(Photo by Oscar Perry Abello)
Every day, says Chicago City Treasurer Kurt Summers, a small business owner comes into his downtown office asking for help. The request is almost always about accessing capital. Last month, Summers announced another tool that will strengthen that kind of support for entrepreneurs looking to tap funds online.
Early on in his tenure as city treasurer, Summers toured all 77 of Chicago’s neighborhoods, and those visits generated around 200 ideas, Summers says. Some 40 percent of those ideas had to do with access to capital.
The city already had some tools to address the issue. In 2012, Chicago created a revolving loan fund to finance more CDFIs (community development financial institutions) to make microloans (between $500 and $50,000) at affordable interest rates to small businesses in underserved neighborhoods. The fund has helped expand the number of CDFI microlenders in the city. But in recent years, CDFIs and other lenders have had to compete against the sudden rise of online small business lenders, some of which are predatory and lend at exorbitant interest rates that aren’t always transparently advertised.

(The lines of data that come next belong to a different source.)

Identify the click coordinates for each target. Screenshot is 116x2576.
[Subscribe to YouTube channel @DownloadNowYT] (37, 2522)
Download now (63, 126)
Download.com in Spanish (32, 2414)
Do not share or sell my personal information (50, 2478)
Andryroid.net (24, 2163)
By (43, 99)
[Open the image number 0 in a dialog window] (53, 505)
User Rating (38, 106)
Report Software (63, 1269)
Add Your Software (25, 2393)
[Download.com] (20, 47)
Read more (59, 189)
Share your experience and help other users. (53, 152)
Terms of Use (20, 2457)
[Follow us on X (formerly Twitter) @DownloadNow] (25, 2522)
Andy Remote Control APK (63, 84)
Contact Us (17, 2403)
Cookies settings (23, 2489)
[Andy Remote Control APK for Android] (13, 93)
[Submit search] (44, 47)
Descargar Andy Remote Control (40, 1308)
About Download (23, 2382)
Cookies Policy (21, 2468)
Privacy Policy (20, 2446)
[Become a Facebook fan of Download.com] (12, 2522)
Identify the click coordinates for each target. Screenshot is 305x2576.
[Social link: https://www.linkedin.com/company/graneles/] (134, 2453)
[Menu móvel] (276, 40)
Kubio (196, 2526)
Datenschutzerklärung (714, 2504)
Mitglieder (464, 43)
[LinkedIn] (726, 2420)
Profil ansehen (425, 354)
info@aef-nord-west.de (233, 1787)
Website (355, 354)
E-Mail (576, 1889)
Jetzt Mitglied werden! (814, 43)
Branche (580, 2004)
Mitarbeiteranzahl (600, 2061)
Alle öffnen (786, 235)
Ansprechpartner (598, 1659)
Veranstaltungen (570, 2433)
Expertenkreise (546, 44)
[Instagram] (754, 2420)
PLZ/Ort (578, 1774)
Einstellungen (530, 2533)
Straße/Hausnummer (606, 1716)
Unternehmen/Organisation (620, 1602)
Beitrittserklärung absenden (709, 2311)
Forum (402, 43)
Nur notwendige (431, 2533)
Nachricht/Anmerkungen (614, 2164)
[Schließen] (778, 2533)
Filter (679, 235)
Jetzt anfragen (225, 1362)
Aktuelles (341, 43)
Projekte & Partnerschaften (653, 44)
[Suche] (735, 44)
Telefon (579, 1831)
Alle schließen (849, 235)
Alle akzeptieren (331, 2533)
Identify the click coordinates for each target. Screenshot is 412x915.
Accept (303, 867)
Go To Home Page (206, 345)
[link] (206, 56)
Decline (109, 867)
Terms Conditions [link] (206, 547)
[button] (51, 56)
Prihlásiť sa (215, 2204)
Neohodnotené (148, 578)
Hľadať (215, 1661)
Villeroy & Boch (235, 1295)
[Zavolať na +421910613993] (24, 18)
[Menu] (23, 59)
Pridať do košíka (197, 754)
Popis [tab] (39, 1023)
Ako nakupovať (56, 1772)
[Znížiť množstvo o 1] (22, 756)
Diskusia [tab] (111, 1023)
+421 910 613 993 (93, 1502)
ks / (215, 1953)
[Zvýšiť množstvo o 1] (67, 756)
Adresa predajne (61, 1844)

In the Federal Reserve System’s 2016 Small Business Credit Survey of Employer Firms, only 46 percent of small businesses reported being satisfied with online lenders, compared with 77 percent reporting satisfaction with a CDFI. The number one reason small businesses were dissatisfied with online lenders: lack of transparency. The number two reason: high interest rates.
That’s why Summers recently joined Chicago-area CDFIs, Fundera and the Small Business Majority to launch SimpleGrowth, a new online platform that puts CDFIs and other responsible, mission-driven lenders at the end of the online lending rainbow.
“Chicago is a city of neighborhoods, connections and resources. We wanted people to know there are these incredible [small business lending] organizations right here in their backyard,” says Lindsay Mueller, Midwest director at Small Business Majority, a national small business advocacy organization that also provides education and resources for entrepreneurs. Small Business Majority worked with Accion Chicago and Fundera to build the platform, and will continue to manage the platform day to day.
“The more volume on this platform, the fewer businesses going to predatory lenders,” says Summers.
Built using Fundera’s matchmaking technology, SimpleGrowth takes businesses rapidly through a series of questions about revenues, time in business, credit score, sector, location and capital needs, in hope of finding one or more matches with one of the approved lenders.
At launch, three lenders, all CDFIs, offer small business loans through the platform: Accion Chicago, LISC Small Business and the Women’s Business Development Center. With those three, the platform is currently capable of offering small business loans from as small as $500 up to $500,000. The lenders commit to reviewing the applications, requesting additional materials and deciding on an offer within five business days. The plan is to bring on more mission-driven lenders as the platform’s popularity grows and as needs and loan products evolve.
Crucially, for those who do not qualify when applying, the platform instead provides matches for an approved Chicago-area small business assistance provider that can “coach” them, and provide advice and support so that the entrepreneur has a better shot at qualifying for a loan the next time around.
“Having both in one place — access to lending and access to coaching across all the multiple options available — is much more powerful than just having us listed along the Fundera site generically,” says Brad McConnell, CEO of Accion Chicago. “We think it’s a much more attractive way to entice borrowers to work with responsible lenders.”
Funding to build the platform came from JPMorgan Chase Foundation, with additional support from Chicago Community Trust and Wells Fargo’s Diverse Community Capital Program. Over time, the plan is to have the platform sustain its operations via referral fees from participating lenders. No public money was used directly to build the platform.
“It gives a lot more flexibility,” says Summers. “It’s not tied to an individual institution, and it’s not tied to a government body.”
All parties agree, marketing is the biggest challenge.
“As a small business seeking capital in Chicago, if you just do a Google search, you will be more likely to find some much more capitalized organization with more marketing resources that has a higher search ranking,” says McConnell. “What we need to be able to do is be better at competing with that by getting more eyes on a link that will get you to responsible capital.”
Small Business Majority is betting on a multipronged approach to beat other online small business lenders. “For us it really is digging into the neighborhoods, working with local publications to highlight small business assistance centers, to show it’s not just a lending platform,” says Mueller. “We also do on-the-ground outreach through chambers of commerce and other associations. And word of mouth goes a long way.”
The group is leaning on the city treasurer, his office and the bully pulpit it provides to spread the word — and he is game for the challenge.
“It’s our job in the treasurer’s office to leverage our own platform to be able to help expose SimpleGrowth to as many Chicago businesses as possible,” Summers says. “It’s the biggest place we can be helpful, I think.”